Look at a passage from Tennyson’s Ulysses, one of my favorites. We’ve just spent several stanzas reading about the narrator’s quiet and boring home life, the looming threat of old age and weakness, and the wildness of the world outside his door. A thought tickles his mind: “Some work of noble note may yet be done...” And then the poem pauses from the narrative.
The lights begin to twinkle from the rocks;
The long day wanes; the slow moon climbs; the deep
Moans round with many voices.
Something is about to happen.

In the next line we learn that he’s decided to leave the comforts of home and return to the wild. He’s leaving, and that liminal moment is when he made the decision. The in-between moment when anything is possible.

A frontier on the edge of an empire is a liminal place. Beyond here be monsters. Something that looks mostly like a person but which is not quite human: liminal.

It is the moment of freefall as an acrobat goes from one trapeze to another. Tidal pools between ocean and rock. The quiet whispered exhalation just before a thunderstorm.

When I stand in the bookstore and get pulled into a book and lose all sense of time and place and who I am ... and then straighten up, rub my eyes, and look at the shelves of books and the world I knew and they seem completely foreign: that “book madness” as I pause between the book and returning to my own world, is liminal.

Like almost everything, this can go too far. My pencil is dull, so it’s in a liminal state between sharp and unused. My liminal sandwich is half-eaten, hovering between existence and non-existence. Come on.

But the idea that these in-between moments (or places, or people, or anything potentially) have special significance, special power, fascinates me.

Monday, July 28, 2008

The story beyond the book

Interesting article in yesterday's New York Times about literacy and online versus print reading or something. I don't know, I didn't really read it.

Ha! Yes I did, and I was going to write a cogent and logical response, edit it, and then post it here. Then I realized I could prove my own point by allowing this online medium to be less formal, less polished, and -- let's face it -- less "rich" than the printed word.

Not that there's not crap printed. We all know there is. And not that there's nothing good to read online, we all know there is.

But it got me thinking about the generation growing up with the Internet (and not only do I remember the existence of typewriters, I remember using one) and what they may think about books. As if "a generation" thinks about anything all the same way anyway. But never mind that: the wheels of argument are greased by generalization. Off we go.

One point the article made was that people who do all their "reading" online seem to be not reaching the full richness of story that's possible in print, whether by their short-attention grazing nature, the myriad of online distractions, or some other third thing.

Except books aren't quite perfect either, are they?
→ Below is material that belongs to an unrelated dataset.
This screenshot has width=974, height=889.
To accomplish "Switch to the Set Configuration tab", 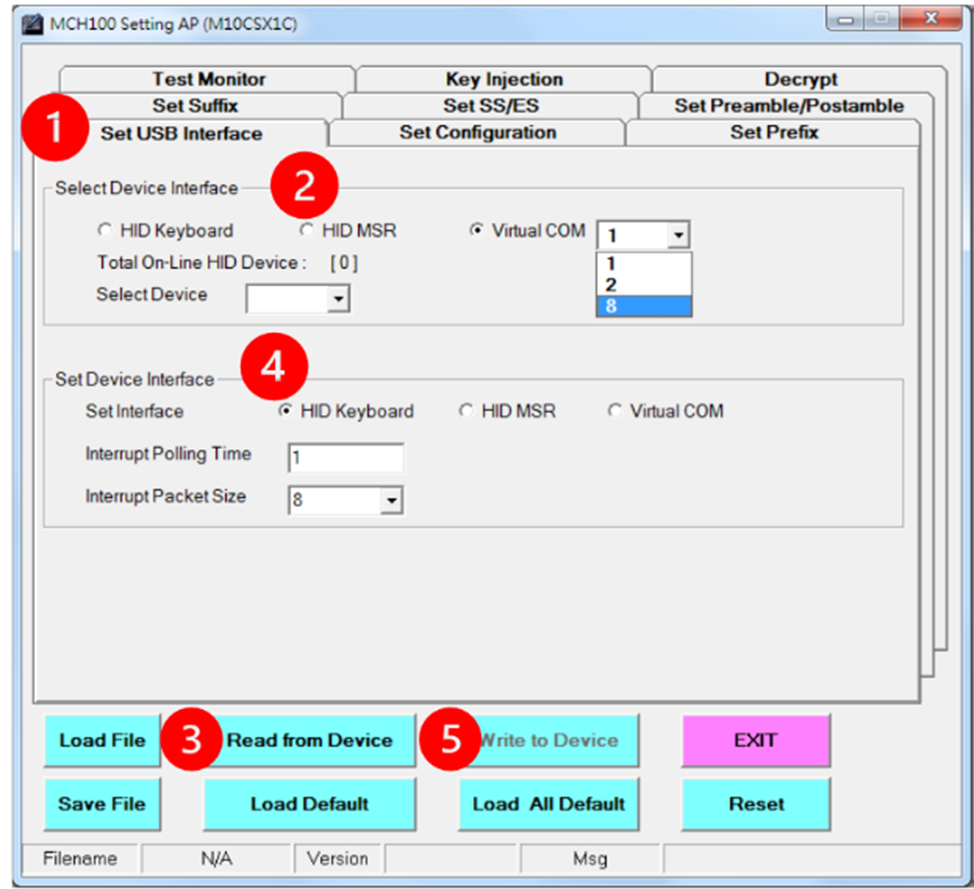I will pyautogui.click(x=477, y=132).
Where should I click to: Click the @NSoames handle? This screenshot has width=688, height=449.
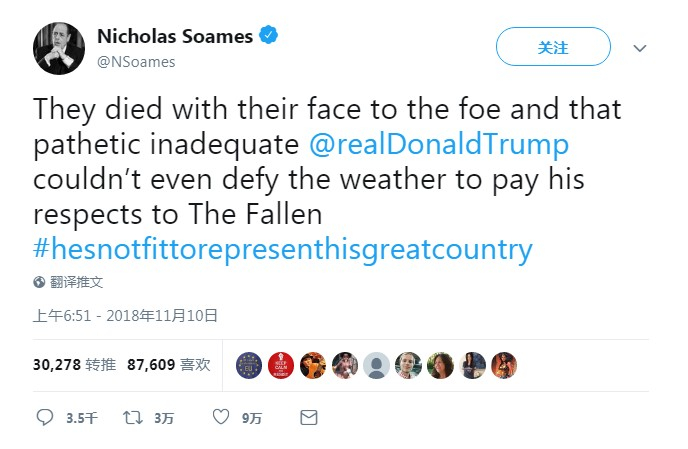click(x=136, y=62)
The story that we as authors tell, and the story that a reader creates with us through the act of reading, that story isn't just ink on a page. It lives outside the book, just like feelings are outside of words or the rules of a game are outside a pack of cards. The words or the cards or the printed pages are just the tools we have for telling the story. Imperfect expressions of that story.

Now. I believe that printed books are the best way to get as close as possible to the story that floats out there between reader and writer. And there is something undeniably special about the act of reading from a printed page, whether it's the whispered scrape of a page turning, or the pause and renewal at the height of action when a chapter ends and the next begins, or the sheer weighty joy of a stack of new books denting your arm as you carry them over to your comfy chair.

There is something special about that that no other medium can match.

But if we accept that story -- meaning -- exists beyond its medium, then there must be other ways of expressing that meaning. Including, for example, online. OMG, right?

Point being, reading a book has its own intrinsic worth in and of the act of reading itself. But reading a book is not just an end in itself, it's also a means to a different end, a way to reach the story.

Maybe someday we'll look at this print-versus-online debate and laugh at how misguided it was. Or maybe we'll mark it as the beginning of a great divide in literacy and the imagination. Either way, there are stories to be told.

What do you think? (Keeping in mind the irony of reading this online instead of in print.)

Saturday, July 26, 2008

Micro book

Friday morning I printed out a tiny version of my manuscript and got to work identifying problem spots.

Compressing 61,000 words into 40 pages took some font- and margin-monkeying, but 7-point Times New Roman is about as far as I can go without a magnifying glass.

The beauty of this method -- besides just alarming the cats by spreading paper across what is usually their hairy realm -- is that I can see the rhythm of problems. I can (literally) visualize not just the balancing counterpoints of scene and tension but, for example, the surprising fact that most of my scene issues are in the first half of the book.

Or maybe that shouldn't surprise me, given the amount of dilly-dallying and meandering I tend to do in a draft before getting down to the business of telling the story.

The good news, I suppose, is that the second half is fairly clean.

My main problem seems to be an over-reliance on dialogue to tell the story, rather than narrative telling the story. I like writing dialogue; it's fun, and it comes easily to me. Too easily, it turns out.

Now: to work.

p.s. Now I can post pictures. Ho ho ho.

Friday, July 25, 2008

When Animals Almost Attack

I do not live in the wilderness, though I suppose it can feel that way when visitors put on their wading boots to come visit us from the shining land of Oz we call the big city. But we do have a wooded neighborhood that is filled with animals at dawn, when I run through it.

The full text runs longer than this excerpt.